皆さま、こんにちは!
高知県で相続不動産や空き家、売却・処分が難しい不動産を専門に扱う、株式会社福島屋代表の上田です。
相続した不動産を売却したいと思ったとき、最初に直面するのが「相続登記が済んでいない場合どうするのか?」という問題です。
そこで本日は、相続登記未了の不動産売買におけるリスクや、一般的な手付解除の仕組み、さらに実際に「手付金の倍返し」に発展したケースを交えて話してまいります。
目次
相続登記をしていない不動産は原則「売れない」
不動産の売却には、登記簿上の所有者が誰なのかを明確にすることが不可欠です。
相続登記をしていない状態では登記簿の名義は被相続人(亡くなった方)のままであり、売買契約を締結しても法的には成立しません。

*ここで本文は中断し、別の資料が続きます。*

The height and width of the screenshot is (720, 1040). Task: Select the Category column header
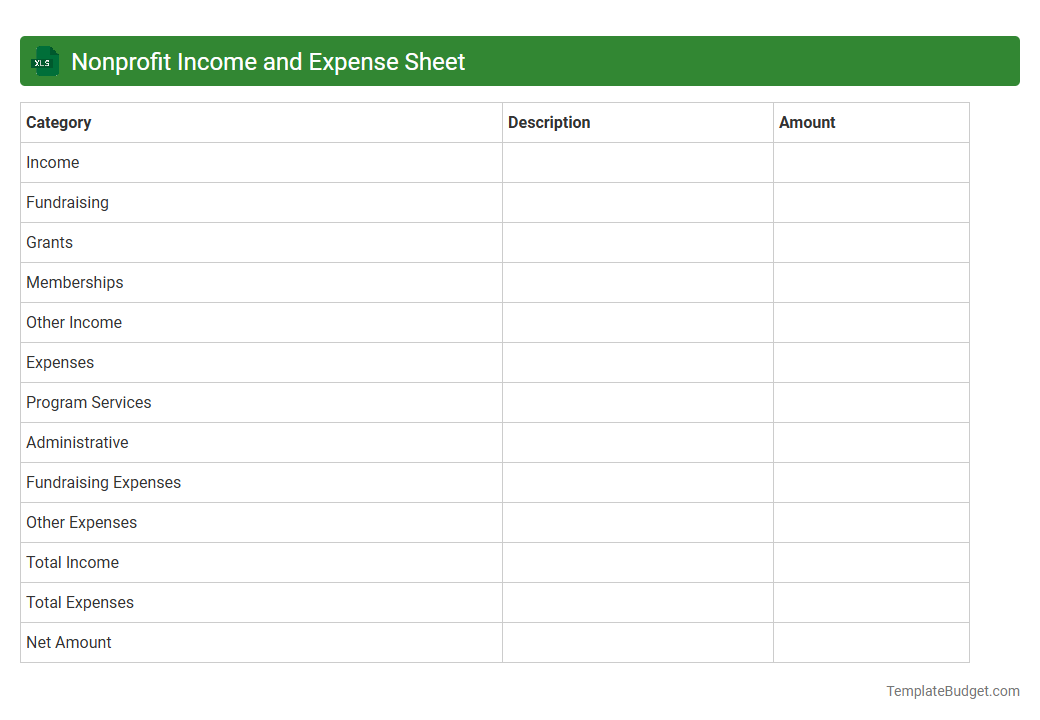[x=59, y=122]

したがって、まずは相続人全員で遺産分割協議を行い、相続登記を完了させることが大前提です。

相続登記前に手付金を受け取るリスク
それでも、「買主の条件が魅力的なうちに、気が変わらないうちに契約を進めたい」と考える相続人もいます。
しかし、相続登記を済ませないまま手付金を受け取ることには大きなリスクがあります。
- 契約自体が無効になる可能性
- 相続人間で紛争が起こる可能性
- 買主から損害賠償や違約金を請求されるリスク
とくに問題なのは、「売主側から契約を解除せざるを得なくなった場合」、手付金の倍返しという重い義務が発生することです。
実際にあった「手付金の倍返しに発展した例」
あるケースでは、父の名義になっていた土地を、次女が「相続人全員が口頭で賛成してくれた」と考え、チャンスを逃すまいと遺産分割協議を正式にまとめないまま、相続登記をせずに買主と売買契約をしました。
はじめは相続人全員が売却に同意していて、契約のときに買主から手付金100万円を受け取り、引き渡しの日までに相続登記を終える予定でした。

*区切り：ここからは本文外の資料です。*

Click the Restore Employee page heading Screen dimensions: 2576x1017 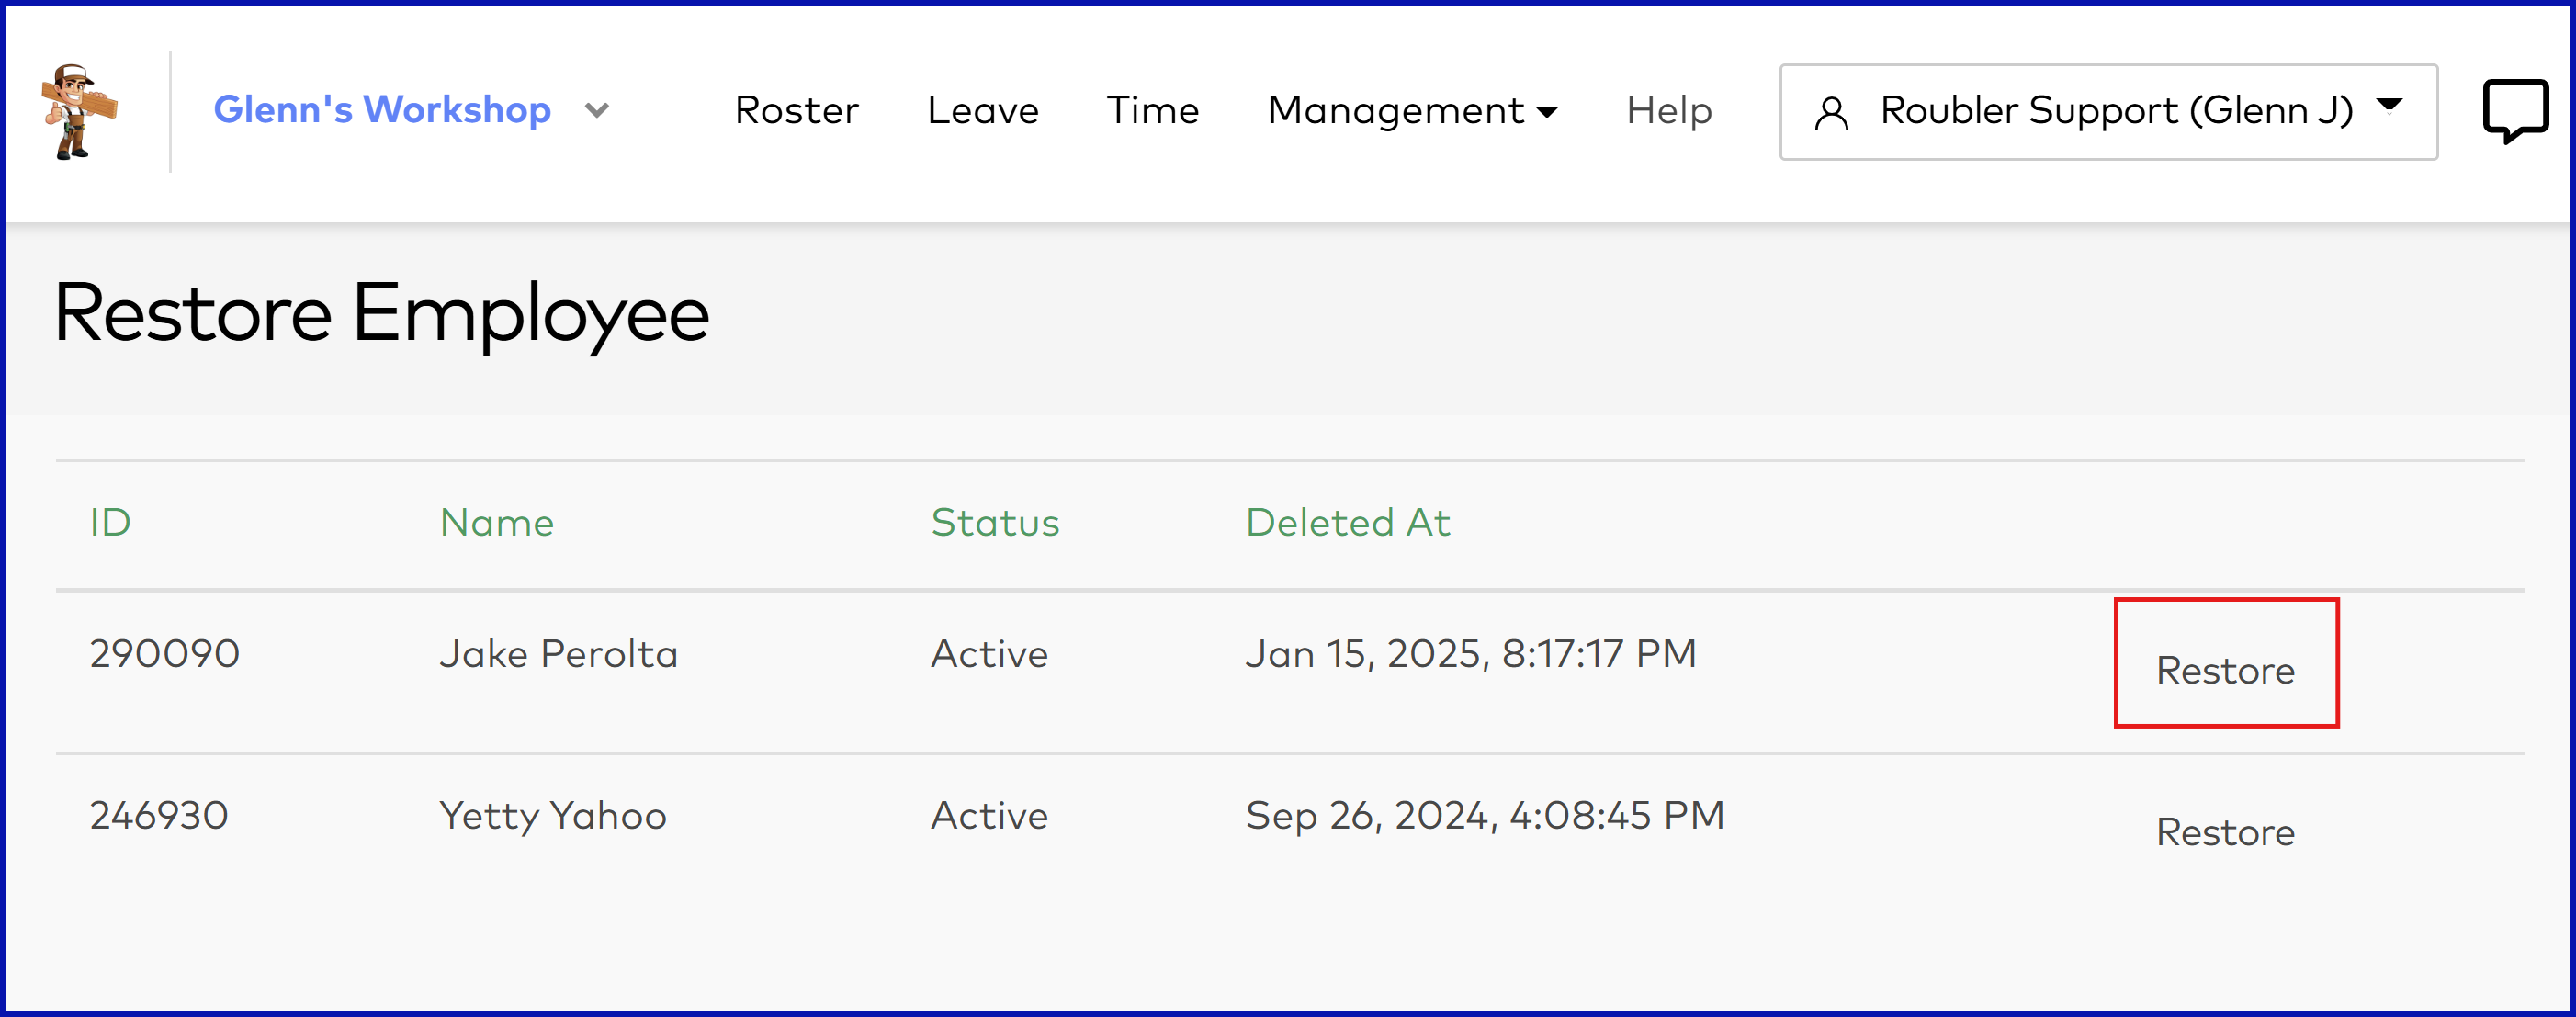pos(381,313)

ところが、引き渡しに向けて相続登記の手続きを進めようとした矢先、三男が「やっぱりその土地は売りたくない」と反対してきました。
遺産分割協議が再びまとまらなくなり、相続登記もできなくなってしまいました。
その結果、契約を履行できない次女側が契約を解除することになり、受け取った200万円の倍額である400万円を買主に返還する事態に発展しました。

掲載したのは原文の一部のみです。